I also remember reading that a 2002 180TT is slower to 60 than a 2001 model as it requires third gear to hit sixty with a 6 speed box but can do it in 2nd on a five speeder...


----------



## Clarke (Nov 11, 2006)

DR - the 328 must have been supercharged -or blown. For an old car to push that kind of performance. There are various supercharging kits for the 328 and its very popular especially for older 328's. The older one are slightly lighter anyway. He's probably runing de-cat too.

I know for a fact that the 225 TT will whoop a 328 including the newer E46 328 too.

Should make you feel a bit better :wink:

C


----------



## qooqiiu (Oct 12, 2007)

Oh, i don't think the Doc's that fussed any more. :wink:


----------



## bigsyd (Jul 9, 2008)

erm... i had a 180 FWD 05 plate 5 speed if that helps..... before my QS


----------



## DPG (Dec 7, 2005)

qooqiiu said:


> Oh, i don't think the Doc's that fussed any more. :wink:


I think id have to agree. No chance in the 4s.

Whats with all these 2002 threads being brought back up.


----------



## plumb (Jul 10, 2006)

Could the BMW have been a M3 with 328i badge to make it a bit of a sleeper :?


----------



## burf2000 (May 15, 2009)

Your wrong about the 6th gear on 2001 plus. I have a 1999 without esp so an early one and it has 6sp box and is quattro. Althought it does have a 5sp gear knob lol


----------



## SteveS TT (Apr 23, 2008)

plumb said:


> Could the BMW have been a M3 with 328i badge to make it a bit of a sleeper :?

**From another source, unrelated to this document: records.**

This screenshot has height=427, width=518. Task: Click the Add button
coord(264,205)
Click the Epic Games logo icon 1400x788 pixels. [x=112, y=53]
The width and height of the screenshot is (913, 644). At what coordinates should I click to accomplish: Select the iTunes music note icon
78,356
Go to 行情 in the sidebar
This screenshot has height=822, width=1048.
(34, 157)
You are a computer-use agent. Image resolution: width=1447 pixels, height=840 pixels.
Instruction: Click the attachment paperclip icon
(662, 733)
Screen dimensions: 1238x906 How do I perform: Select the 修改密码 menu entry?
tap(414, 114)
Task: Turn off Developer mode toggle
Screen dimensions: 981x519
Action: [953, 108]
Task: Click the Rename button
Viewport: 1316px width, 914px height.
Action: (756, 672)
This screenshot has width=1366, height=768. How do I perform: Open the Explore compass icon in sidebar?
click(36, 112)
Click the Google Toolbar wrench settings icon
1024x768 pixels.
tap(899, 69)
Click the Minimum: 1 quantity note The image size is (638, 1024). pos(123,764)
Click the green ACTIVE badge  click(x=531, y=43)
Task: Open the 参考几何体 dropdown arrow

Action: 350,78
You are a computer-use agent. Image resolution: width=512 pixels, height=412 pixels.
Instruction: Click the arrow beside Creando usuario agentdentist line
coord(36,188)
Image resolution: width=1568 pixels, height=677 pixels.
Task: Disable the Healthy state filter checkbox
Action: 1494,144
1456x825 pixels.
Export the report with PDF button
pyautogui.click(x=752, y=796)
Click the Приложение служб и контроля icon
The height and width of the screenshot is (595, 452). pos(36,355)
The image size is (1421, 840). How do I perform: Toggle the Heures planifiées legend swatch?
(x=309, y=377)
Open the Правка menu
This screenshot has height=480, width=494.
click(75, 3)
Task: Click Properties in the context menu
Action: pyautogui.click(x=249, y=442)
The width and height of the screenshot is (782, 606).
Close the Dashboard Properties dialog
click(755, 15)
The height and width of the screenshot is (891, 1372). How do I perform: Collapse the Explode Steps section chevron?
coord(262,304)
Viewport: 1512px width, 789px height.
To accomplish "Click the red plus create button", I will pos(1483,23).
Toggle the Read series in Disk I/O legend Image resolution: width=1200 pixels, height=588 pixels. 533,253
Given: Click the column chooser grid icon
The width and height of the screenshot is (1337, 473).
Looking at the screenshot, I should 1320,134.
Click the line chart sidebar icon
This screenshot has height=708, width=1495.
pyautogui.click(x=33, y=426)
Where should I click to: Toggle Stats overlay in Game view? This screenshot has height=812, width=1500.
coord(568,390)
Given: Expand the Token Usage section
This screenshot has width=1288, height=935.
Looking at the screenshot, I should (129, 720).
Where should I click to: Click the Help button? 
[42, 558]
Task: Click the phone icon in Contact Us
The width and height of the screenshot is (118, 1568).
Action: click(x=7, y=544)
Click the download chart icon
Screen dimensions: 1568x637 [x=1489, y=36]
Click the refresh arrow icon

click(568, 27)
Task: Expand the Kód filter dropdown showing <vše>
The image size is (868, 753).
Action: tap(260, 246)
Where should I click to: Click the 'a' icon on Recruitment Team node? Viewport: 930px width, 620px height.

1st of all this is a stupidly old thread... secondly a 180bhp quattro is never going to beat a 200bhp rwd car.


----------



## Dr_Parmar (May 10, 2002)

DPG said:


> qooqiiu said:
> 
> 
> > Oh, i don't think the Doc's that fussed any more. :wink:
> ...


WOW! This was an OLD OLD OLD thread, how did this one come back?
Such was the anguish of being mauled by a Bimmer i worked harder until i could afford a C4S.

7 years later, I must say, im alot more chilled out in my driving style now, If someone drives up my ass, I just move aside and let them pass..
Lifes too short 8)


----------



## plumb (Jul 10, 2006)

SteveS TT said:


> plumb said:
> 
> 
> > Could the BMW have been a M3 with 328i badge to make it a bit of a sleeper :?
> ...


Didn't look at the date on the first post, why does someone drag it up again :?


----------



## clived (May 6, 2002)

Clarke said:


> DR - the 328 must have been supercharged -or blown. For an old car to push that kind of performance. There are various supercharging kits for the 328 and its very popular especially for older 328's. The older one are slightly lighter anyway. He's probably runing de-cat too.
> 
> I know for a fact that the 225 TT will whoop a 328 including the newer E46 328 too.
> 
> ...


Bloody hell - we need a new forum award for the oldest thread dredged up ever! :lol:


----------



## Mirakulous (May 5, 2009)

I want to know who is the chick in Dr's avater?? Damn sexy....... :twisted:


----------



## HOGG (Mar 30, 2018)

And ten years later. What does doc think now lol

Sent from my SM-G930F using Tapatalk


----------



## Daviedd85 (Apr 17, 2018)

All I know is that chick is Kim Kardashian


----------



## StuartDB (Feb 10, 2018)

Doesn't your K03s turbo run out of steam at 5k? If you were driving above that you were just making a racket


----------